_WHAT YOU ARE ASKED TO DO_
Every line from the beginning of the records below up to the one holding "[Sígue al CEIP Juan de Orea en Instagram]" should be quoted exactly; leave out the rest.

Entries taken from a collection:
:::

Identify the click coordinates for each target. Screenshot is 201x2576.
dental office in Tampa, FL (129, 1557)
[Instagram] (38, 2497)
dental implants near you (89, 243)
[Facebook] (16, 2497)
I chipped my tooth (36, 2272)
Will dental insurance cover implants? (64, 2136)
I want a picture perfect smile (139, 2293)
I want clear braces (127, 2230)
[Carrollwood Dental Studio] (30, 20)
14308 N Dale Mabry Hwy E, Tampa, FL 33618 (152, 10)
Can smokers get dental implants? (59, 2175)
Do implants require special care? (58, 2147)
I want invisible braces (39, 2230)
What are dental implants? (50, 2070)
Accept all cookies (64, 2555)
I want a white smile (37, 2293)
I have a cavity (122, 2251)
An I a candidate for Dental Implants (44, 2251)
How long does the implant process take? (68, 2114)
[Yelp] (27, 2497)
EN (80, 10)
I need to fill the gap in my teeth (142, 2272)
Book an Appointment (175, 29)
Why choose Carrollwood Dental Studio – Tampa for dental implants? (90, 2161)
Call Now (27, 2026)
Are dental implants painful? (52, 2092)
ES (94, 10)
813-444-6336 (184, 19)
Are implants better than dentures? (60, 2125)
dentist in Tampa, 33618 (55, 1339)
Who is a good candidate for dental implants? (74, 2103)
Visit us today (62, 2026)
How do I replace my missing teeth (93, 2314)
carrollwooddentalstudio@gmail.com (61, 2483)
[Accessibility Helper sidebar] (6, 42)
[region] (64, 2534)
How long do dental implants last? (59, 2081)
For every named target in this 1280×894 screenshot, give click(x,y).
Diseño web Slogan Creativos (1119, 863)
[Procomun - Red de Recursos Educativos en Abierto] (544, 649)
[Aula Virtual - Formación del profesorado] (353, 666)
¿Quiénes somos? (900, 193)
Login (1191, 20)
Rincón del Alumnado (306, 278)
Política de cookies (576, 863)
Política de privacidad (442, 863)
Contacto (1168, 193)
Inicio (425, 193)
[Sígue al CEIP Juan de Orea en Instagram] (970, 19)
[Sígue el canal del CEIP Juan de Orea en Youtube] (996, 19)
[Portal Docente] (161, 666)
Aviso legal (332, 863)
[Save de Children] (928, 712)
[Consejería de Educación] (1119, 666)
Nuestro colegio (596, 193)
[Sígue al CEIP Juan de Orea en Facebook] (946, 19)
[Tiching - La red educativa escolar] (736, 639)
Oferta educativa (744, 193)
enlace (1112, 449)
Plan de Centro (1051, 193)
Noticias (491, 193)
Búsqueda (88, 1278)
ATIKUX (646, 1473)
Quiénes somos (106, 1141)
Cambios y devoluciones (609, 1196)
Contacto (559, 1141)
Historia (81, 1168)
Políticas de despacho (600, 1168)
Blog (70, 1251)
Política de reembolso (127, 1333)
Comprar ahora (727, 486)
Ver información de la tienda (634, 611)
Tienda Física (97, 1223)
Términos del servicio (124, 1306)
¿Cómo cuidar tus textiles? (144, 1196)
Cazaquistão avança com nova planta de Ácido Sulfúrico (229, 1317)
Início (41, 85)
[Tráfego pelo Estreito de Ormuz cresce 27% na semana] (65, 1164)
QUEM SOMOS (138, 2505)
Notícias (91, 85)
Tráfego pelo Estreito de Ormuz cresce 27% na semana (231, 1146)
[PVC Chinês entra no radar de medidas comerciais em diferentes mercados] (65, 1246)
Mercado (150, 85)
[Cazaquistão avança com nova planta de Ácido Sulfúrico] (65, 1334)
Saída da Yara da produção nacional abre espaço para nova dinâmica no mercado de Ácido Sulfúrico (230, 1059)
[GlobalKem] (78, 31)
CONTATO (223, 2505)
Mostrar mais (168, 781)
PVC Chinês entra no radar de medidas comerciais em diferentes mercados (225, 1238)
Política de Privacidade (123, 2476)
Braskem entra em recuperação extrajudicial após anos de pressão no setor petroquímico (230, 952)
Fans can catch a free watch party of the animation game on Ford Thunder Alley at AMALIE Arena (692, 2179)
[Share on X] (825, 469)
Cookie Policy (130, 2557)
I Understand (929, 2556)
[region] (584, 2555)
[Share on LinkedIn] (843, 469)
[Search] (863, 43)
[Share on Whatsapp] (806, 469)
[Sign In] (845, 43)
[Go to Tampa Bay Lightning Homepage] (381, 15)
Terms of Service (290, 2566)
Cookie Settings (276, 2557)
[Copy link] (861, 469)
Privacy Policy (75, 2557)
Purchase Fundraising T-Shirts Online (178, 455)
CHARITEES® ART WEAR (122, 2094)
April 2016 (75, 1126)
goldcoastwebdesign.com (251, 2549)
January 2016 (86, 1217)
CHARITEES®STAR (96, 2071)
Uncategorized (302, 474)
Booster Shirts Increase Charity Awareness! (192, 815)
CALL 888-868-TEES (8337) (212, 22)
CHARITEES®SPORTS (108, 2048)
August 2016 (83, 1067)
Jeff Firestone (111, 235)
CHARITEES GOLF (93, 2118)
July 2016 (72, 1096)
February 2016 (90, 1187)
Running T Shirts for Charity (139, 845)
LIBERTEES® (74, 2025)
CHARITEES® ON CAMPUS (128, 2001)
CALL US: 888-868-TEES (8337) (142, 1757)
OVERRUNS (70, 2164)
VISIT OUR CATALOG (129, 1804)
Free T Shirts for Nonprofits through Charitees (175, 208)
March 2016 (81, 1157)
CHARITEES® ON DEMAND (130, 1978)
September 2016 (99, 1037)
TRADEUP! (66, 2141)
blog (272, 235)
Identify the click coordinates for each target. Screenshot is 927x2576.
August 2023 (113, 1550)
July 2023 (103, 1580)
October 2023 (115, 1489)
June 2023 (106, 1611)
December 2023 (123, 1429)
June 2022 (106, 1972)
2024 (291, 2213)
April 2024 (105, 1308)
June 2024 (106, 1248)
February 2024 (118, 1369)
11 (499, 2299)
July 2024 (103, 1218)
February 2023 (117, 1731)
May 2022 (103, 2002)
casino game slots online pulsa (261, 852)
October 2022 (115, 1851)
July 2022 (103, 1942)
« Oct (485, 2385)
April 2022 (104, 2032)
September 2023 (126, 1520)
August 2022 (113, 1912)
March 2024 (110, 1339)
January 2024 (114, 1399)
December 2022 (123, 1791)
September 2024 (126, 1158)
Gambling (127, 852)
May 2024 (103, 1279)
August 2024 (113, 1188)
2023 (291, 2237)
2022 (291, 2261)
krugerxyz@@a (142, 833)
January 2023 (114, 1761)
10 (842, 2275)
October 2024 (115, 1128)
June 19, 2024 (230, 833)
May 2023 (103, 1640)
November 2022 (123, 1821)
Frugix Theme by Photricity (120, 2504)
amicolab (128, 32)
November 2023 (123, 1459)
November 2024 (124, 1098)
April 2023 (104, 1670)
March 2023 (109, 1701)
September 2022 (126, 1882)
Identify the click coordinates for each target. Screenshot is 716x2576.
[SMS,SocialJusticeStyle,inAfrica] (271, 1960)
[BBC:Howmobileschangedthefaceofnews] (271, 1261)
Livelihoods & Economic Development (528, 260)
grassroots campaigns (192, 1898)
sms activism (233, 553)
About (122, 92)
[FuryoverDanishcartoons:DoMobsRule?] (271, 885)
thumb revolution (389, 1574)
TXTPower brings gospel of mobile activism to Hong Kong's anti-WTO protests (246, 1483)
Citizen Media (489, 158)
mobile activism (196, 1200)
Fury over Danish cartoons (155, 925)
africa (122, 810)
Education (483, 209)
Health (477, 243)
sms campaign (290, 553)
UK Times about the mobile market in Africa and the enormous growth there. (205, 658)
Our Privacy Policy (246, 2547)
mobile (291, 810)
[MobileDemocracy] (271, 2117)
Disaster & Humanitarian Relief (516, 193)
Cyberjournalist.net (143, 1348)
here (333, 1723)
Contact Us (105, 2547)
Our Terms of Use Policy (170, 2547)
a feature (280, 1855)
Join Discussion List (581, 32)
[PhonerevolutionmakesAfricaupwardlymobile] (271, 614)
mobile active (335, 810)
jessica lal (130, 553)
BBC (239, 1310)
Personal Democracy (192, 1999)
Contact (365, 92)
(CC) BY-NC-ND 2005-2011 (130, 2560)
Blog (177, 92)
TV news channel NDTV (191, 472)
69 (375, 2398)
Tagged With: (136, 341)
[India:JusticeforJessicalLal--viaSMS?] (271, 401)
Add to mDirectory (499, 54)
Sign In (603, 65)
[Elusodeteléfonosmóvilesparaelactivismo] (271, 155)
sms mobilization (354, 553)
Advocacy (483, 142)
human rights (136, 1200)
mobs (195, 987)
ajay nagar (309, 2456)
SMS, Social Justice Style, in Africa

:::

_YOUR SOLUTION_
Identify the click coordinates for each target. Screenshot is 201x2576.
dental office in Tampa, FL (129, 1557)
[Instagram] (38, 2497)
dental implants near you (89, 243)
[Facebook] (16, 2497)
I chipped my tooth (36, 2272)
Will dental insurance cover implants? (64, 2136)
I want a picture perfect smile (139, 2293)
I want clear braces (127, 2230)
[Carrollwood Dental Studio] (30, 20)
14308 N Dale Mabry Hwy E, Tampa, FL 33618 (152, 10)
Can smokers get dental implants? (59, 2175)
Do implants require special care? (58, 2147)
I want invisible braces (39, 2230)
What are dental implants? (50, 2070)
Accept all cookies (64, 2555)
I want a white smile (37, 2293)
I have a cavity (122, 2251)
An I a candidate for Dental Implants (44, 2251)
How long does the implant process take? (68, 2114)
[Yelp] (27, 2497)
EN (80, 10)
I need to fill the gap in my teeth (142, 2272)
Book an Appointment (175, 29)
Why choose Carrollwood Dental Studio – Tampa for dental implants? (90, 2161)
Call Now (27, 2026)
Are dental implants painful? (52, 2092)
ES (94, 10)
813-444-6336 (184, 19)
Are implants better than dentures? (60, 2125)
dentist in Tampa, 33618 (55, 1339)
Who is a good candidate for dental implants? (74, 2103)
Visit us today (62, 2026)
How do I replace my missing teeth (93, 2314)
carrollwooddentalstudio@gmail.com (61, 2483)
[Accessibility Helper sidebar] (6, 42)
[region] (64, 2534)
How long do dental implants last? (59, 2081)
For every named target in this 1280×894 screenshot, give click(x,y).
Diseño web Slogan Creativos (1119, 863)
[Procomun - Red de Recursos Educativos en Abierto] (544, 649)
[Aula Virtual - Formación del profesorado] (353, 666)
¿Quiénes somos? (900, 193)
Login (1191, 20)
Rincón del Alumnado (306, 278)
Política de cookies (576, 863)
Política de privacidad (442, 863)
Contacto (1168, 193)
Inicio (425, 193)
[Sígue al CEIP Juan de Orea en Instagram] (970, 19)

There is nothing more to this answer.